Exercise description: Each line of the data that includes the string "search" is to be copied out.
☆ ☆ ☆ ☆ ☆ ☆ ☆
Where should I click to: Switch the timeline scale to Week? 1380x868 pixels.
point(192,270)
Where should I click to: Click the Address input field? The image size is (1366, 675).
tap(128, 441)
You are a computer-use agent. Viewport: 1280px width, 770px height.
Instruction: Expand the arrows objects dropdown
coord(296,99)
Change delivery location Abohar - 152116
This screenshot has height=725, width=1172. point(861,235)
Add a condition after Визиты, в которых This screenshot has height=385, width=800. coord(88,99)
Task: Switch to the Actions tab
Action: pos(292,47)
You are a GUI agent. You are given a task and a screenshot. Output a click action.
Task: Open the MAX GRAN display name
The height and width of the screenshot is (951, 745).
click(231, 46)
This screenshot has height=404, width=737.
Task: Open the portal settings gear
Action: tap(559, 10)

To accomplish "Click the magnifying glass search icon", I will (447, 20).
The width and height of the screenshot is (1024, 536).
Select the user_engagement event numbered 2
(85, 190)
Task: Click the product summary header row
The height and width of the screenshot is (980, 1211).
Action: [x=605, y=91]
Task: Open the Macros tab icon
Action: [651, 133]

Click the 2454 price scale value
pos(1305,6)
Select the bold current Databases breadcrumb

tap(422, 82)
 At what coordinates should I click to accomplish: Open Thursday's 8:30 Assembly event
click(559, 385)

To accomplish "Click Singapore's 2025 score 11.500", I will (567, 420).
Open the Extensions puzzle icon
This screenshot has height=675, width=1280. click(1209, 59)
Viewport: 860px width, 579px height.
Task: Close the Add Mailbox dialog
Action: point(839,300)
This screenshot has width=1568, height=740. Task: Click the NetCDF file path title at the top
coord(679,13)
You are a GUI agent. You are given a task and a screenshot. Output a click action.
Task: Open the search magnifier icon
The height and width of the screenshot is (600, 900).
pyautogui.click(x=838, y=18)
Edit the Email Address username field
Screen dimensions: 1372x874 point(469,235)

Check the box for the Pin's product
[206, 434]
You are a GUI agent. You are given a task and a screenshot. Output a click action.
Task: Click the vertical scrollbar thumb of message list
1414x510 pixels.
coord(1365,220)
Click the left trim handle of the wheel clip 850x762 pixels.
☆ ☆ ☆ ☆ ☆ ☆ ☆
Answer to the exercise:
To accomplish "Click the magnifying glass search icon", I will (447, 20).
Task: Open the search magnifier icon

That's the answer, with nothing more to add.